Uzun bir bölüm oldu. Diğer bölümün telafisi olsun . Okuyan , oylayan ve yorum yapan herkese çok teşekkürlerr.
"Şirkette bu kadar durduğum yeter. Eğlenmeye gidiyoruz. " deyip oturduğu koltuktan doğruldu. Hızlı adımlarla önüne geçip "Uras daha çıkış saatin gelmedi. Hiçbir yere gidemeyiz. " dedim. Burak Bey bu sabah bana mesaj atıp Uras'ın altıya kadar kesinlikle şirkette durmasını söylemişti. Adamın içine doğmuştu herhalde.
"Yankı ben şimdi gidiyorum. İstersen sen burada durabilirsin. İnan bana benimle gelip gelmemen çok önemli değil benim için. Zaten burada durmayacağımı herkes biliyor o yüzden bu kadar sorun yapmana gerek yok. " dedi sakince. İşlerin umurunda olmadığı her halinden belliydi.
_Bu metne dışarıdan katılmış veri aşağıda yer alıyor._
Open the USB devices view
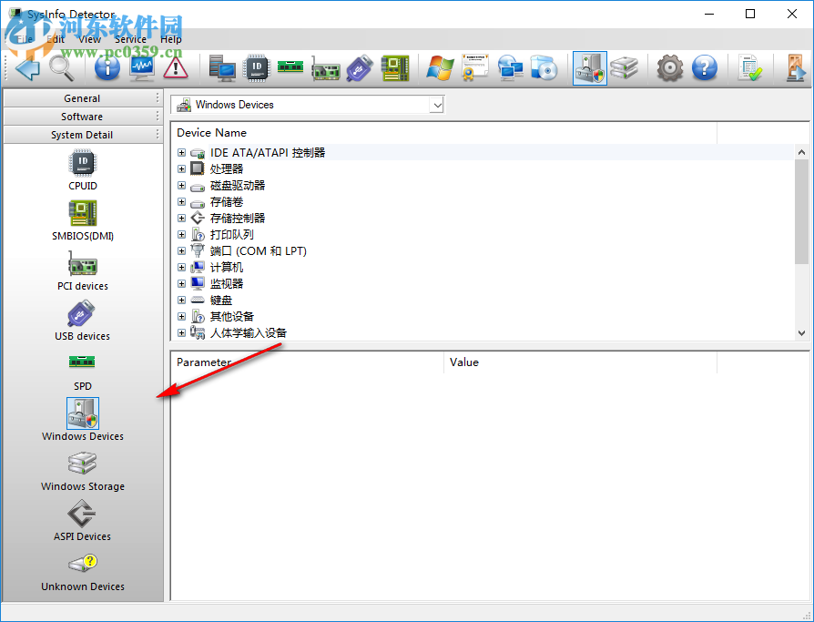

Ne kadar engellemeye çalışsam da burada durmayacağı da kesindi. Bende en azından yanında olmak amacıyla peşinden gitmeye karar verdim.
Kapıya doğru ilerleyince bende hemen peşinden ilerledim. Kapıyı hafifçe aralayıp kafasını dışarıya uzattı. Ama kafasını dışarı çıkarmasıyla içeri sokması bir oldu. Hemen arkasında olduğum için kafalarımız sertçe çarpıştı. Homurdanmadan edemedim. O ise hiçbir şey olmamış gibi masasına doğru ilerleyip telefonu eline aldı. Bir numara tuşladıktan sonra ahizeyi kulağına götürdü. Telefon bir süre çaldıktan sonra :
"Sema Hanım giriş katta bana gönderilmiş bir paket var . Onu alıp gelin lütfen. " dedi.
Yalan.
Sanırım Sema Hanım dışarıda durduğu için onu bir yerlere göndermeye çalışıyordu.
Bir süre karşı tarafı sıkılmış bir şekilde dinledikten sonra " Bir de gelirken bana Starbucks'tan caramel coffee jelly frappuccino alın. Çabuk olursanız sevinirim , biliyorsunuz beklemeyi sevmem. " deyip karşı tarafı dinledikten sonra telefonu kapattı. Bu çocuk kesinlikle kendini beğenmişin tekiydi ama bir o kadar da kibardı. O konuşmadan sonra telefonu sekreterin suratına kapatıp havalı bir çıkış yapacağını düşünmüştüm ama beni bir hayli şaşırttı.
Kapıya doğru ilerlerken "Neden kıza çabuk olmasını söyledin ya kız biz iş üstündeyken buraya gelirse ? " diye sordum. Omuz silkip kapıyı açtı.
"Her koşulda havalı olmam lazım. " dedi büyük bir ciddiyetle. Doğru mu duymuştum ? Şuan da bizim kaçıp kaçamamamız Uras'ın havasını korumak için yaptığı ve kızın hızına bağlı olan bir kumar oyununa mı bağlıydı ? Kafamı bu kadar egoist olamazsın dercesine salladım tabi onun bunu ne kadar anladığı meçhuldü.
Benim bakışlarımı yok sayıp ilerideki çıkış yazan kapıyı gösterdi.
"İleride ki çıkış yazan kapıyı görüyor musun ? " dedi. Ona hayır demek istedim biran ama yaptığı salakça oyun yüzünden zaman kaybetmemek amacıyla kafamı evet anlamında salladım."Şimdi oraya koşup hızlıca merdivenlerden aşağıya ineceğiz. İstersen ayakkabılarını eline al çünkü hızlı olmamız gerekiyor. Sen daha o topuklu ayakkabılarla doğru düzgün yürüyemiyorsun bir de onlarla koşarak merdiven indiğini düşünemiyorum."
Tamam bir manken gibi yürüyemiyordum ama o kadar da kötü yürüdüğüm söylenemezdi. Yoksa söylenebilir miydi ? Her neyse yürüyemesem bile kendimden ödün veremezdim.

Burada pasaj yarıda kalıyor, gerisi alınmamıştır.